Sorry, but I am affraid there is no easy answer to this. I think one of the important things to keep in mind is that even the assignment of each signature has a certain insecurity due to the fitting. This insecurity is very different per signature and fitting works better or worse dependent on the total number of mutations there are. In pediatric brain cancers, these are frequently low, which makes things more difficult. Regarding signatures, S3 for example is among the most difficult ones, because it resembles random background. Therefore especially for this one the question is very hard to answer. You are trying to find a cut-off in a distribution that is made of distributions, which are all poorly understood. If you would want to have "statistical significance" in it's original sense, you would actually have to build a quite complicated model. I am not 100% sure about the score that this particular package gives. But if you include the score in the the plot above you might find a way to determine a suitable cut-off based on the expectation of which signatures should be there. You could also simulate the combination of several signatures and use them as a toy example to determine with which settings you get the desired result. Here you have the benefit that you exactly know the outcome, so you can optimise the cut-off systematically. Also I would recommend to look into the cut-off rules in the package "sigfit", which I generally find quite suitable. For a general overview on the signatures, I would recommend to look into the original work by Ludmil Alexandrov and Serena Nik-Zainal, as well as into the two very recent papers by Serena Nik-Zainal's lab. These last papers also touch on the overfitting problems and recommend strategies to deal with these issues.
(by the way, I am in Europe, so please apologize typos, when I am answering this late ;-)

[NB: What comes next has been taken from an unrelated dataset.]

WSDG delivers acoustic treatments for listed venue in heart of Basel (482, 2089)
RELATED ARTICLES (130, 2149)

letitiaismyname commented 4 years ago

Ah ok! Thank you so much Anna, I appreciate your explanation and help! I will check out sigfit and look into overfitting issues in the Alexandrov paper 👍 💯

jaclyn-taroni commented 4 years ago

Hi @letitiaismyname - wanted to bring @arpoe's pull request for de novo mutational signature calling to your attention: #678

sjspielman commented 2 years ago

Closing because the de novo extraction continued to experience convergence problems and is effectively deprecated, as described here.